Jamaah Tarekat Naqsabandiyah Rayakan Lebaran Minggu 27 Juli

Sabtu, 26 Juli 2014 18:15
Jamaah Tarekat Naqsabandiyah Rayakan Lebaran Minggu 27 JuliIlustrasi salat Ied @sindonews.com
Jamaah Tarekat Naqsabandiyah Sumatera Barat telah menetapkan Hari Raya Idul Fitri, 1 Syawal 1435 Hijriah, jatuh pada Ahad (27/7).

"Kita akan berlebaran besok, dan hari ini puasa terakhir," ujar Edizon, Sekretaris Jamaah Naqsabandiyah Kota Padang, di Padang, Sabtu (26/7) seperti dikutip republika.co.id.

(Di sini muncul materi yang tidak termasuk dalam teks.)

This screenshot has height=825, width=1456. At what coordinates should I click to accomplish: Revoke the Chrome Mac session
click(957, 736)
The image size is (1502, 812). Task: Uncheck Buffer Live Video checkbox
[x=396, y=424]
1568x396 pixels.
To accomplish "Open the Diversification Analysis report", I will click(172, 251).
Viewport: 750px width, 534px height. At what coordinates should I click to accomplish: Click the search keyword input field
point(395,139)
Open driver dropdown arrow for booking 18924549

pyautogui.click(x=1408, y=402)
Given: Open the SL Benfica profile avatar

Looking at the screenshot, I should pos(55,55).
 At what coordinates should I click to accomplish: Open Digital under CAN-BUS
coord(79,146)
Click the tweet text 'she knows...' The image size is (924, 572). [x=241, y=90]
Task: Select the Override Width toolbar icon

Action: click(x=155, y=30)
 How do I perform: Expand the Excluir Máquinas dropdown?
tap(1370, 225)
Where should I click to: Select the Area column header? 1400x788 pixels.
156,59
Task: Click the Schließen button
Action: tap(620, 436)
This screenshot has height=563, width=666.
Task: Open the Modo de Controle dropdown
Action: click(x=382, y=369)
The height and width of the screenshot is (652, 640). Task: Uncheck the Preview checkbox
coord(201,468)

Menurutnya, penetapan lebaran dilakukan lewat metode hisab dengan cara menghitung 30 hari sejak awal puasa. Lebih dari 5.000 penganut Naqsabandiyah di Sumatera Barat sudah puasa mulai 27 Juni 2014, dua hari lebih cepat dibanding keputusan pemerintah yang menetapkan awal Ramadan dimulai pada 29 Juni.

"Kalau menentukan awal Lebaran hanya melalui hisab saja, tetapi kalau awal Ramadhan ada ritual melihat bulan," jelasnya.

Ia menggunakan metode hisab munjid dari Makkah untuk menentukan awal puasa. Edizon menjelaskan metode perhitungan tersebut dibuat ulama besar di zaman Rasulullah dan telah dilakukan secara turun-temurun.

''Perhitungan pelaksanaan awal puasa dilakukan dengan cara menghitung 360 hari dari 1 Ramadan tahun lalu. Sedangkan ritual melihat bulan dilakukan pada bulan Sya'ban tanpa menggunakan alat bantu apa pun,'' paparnya.

Jamaah Naqsabandiyah di Sumbar yang tersebar di Padang, Kabupaten Solok Selatan, Pesisir Selatan, dan Solok akan mengumandangkan takbir pada 26 Juni setelah salat Maghrib. Takbiran hanya dilakukan dalam masjid dan surau tanpa tradisi pawai.

Terdapat 70-an masjid dan mushalla di kota Padang yang jadi tempat ibadah Tarekat Naqsabandiyah, yang tersebar di kecamatan Pauh, Lubuk Kilangan, dan Lubuk Begalung. Pusatnya ada di Mushalla Baitul Makmur, kelurahan Cupak Tangah, kecamatan Pauh, kota Padang.